Arcadi Volodos is a big man, and when he sits down to the piano, he produces a big sound. The extraordinary richness of timbre was obvious from the first notes of his opening piece, the A minor Intermezzo which begins Brahms’ set of 6 Klavierstücke, Op.118, and was maintained throughout the hour’s recital.

Brahms’ pieces are thickly scored in any case, eschewing simple melody lines or bass pedal notes in favour of a series of blocked chords in one hand set against rippling figures in the other that contain the melody. Under Volodos’ fingers, with an emphasis on the round tones of the low register, the piano produced a thick, voluptuous sound but one with underlying force and urgency – an iron fist in a velvet glove.

The second Intermezzo, in A major, is a gentler piece. Volodos lifted his eyes high above the keyboard, with a faraway gaze. His phrasing was delicately weighted, although the underlying depth of sound remained. Volodos can certainly play softly also, the few single pianissimo notes executed with feathery lightness of touch. The opening of the ensuing Romance is rumbustious and was played with panache.

Volodos is adept at imparting fire and passion to Brahms’ music and gives romantic shape and colour to the individual phrases. I was less convinced in the more cantabile sections, and less convinced of his ability to give shape to each piece as a whole and to the entire cycle: I often found myself admiring the playing without really understanding where the piece was going.

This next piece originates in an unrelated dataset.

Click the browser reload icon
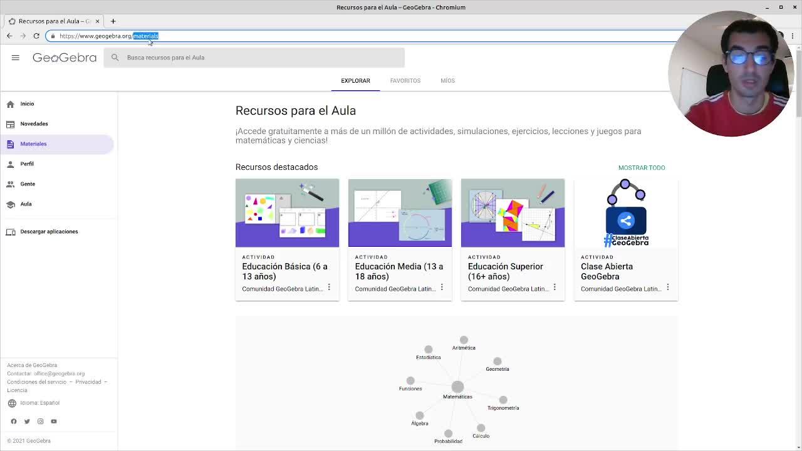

But the closing Intermezzo, in E flat minor, both started and ended beautifully: opening with a gentle series of high single notes leading into a rippling bass, and ending in an evanescent single broken chord.

The long opening movement of Schubert’s Piano Sonata in B flat major, D.960 is notable for its contrasts. Much of the movement is a pleasant, flowing theme which might indicate its composer having not a care in the world, but this is interrupted by passages that are quite violent: behind the external Gemütlichkeit, darkness lurks. Much in the vein of the preceding Brahms, Volodos was at his best when playing the fiery sections, which he is able to infuse with the extremes of passion. He played a lovely cantabile section at the beginning with more delicacy than we had yet seen in the programme, although with less contrast than one might have expected: the passionate temperament was never far below the surface, with the growling low note ripples that succeed the cantabile played with real menace.

A highlight of the Schubert performance was the mournful opening to the second movement Andante, followed by a lovely rendering of the soft and slow passage that succeeds it, proving that Volodos is able to maintain a light touch when desired: although the richness and thickness of tone returned soon after as Schubert broadens the music. The movement’s close was remarkable, with a series of single gentle bell-like notes above lower register figures spelling continuing unease: with the week’s harp concerts in mind, I could imagine those notes being played as harmonics on the harp.

The Scherzo gave us the first moments of unalloyed good cheer for the evening – played rather more vivace than con delicatezza and providing genuine light relief. The light hearted mood appears to continue in the beginning of the final Allegro ma non troppo, but Sturm and Drang soon returns, allowing Volodos to thrill us once more with the intensity of his playing.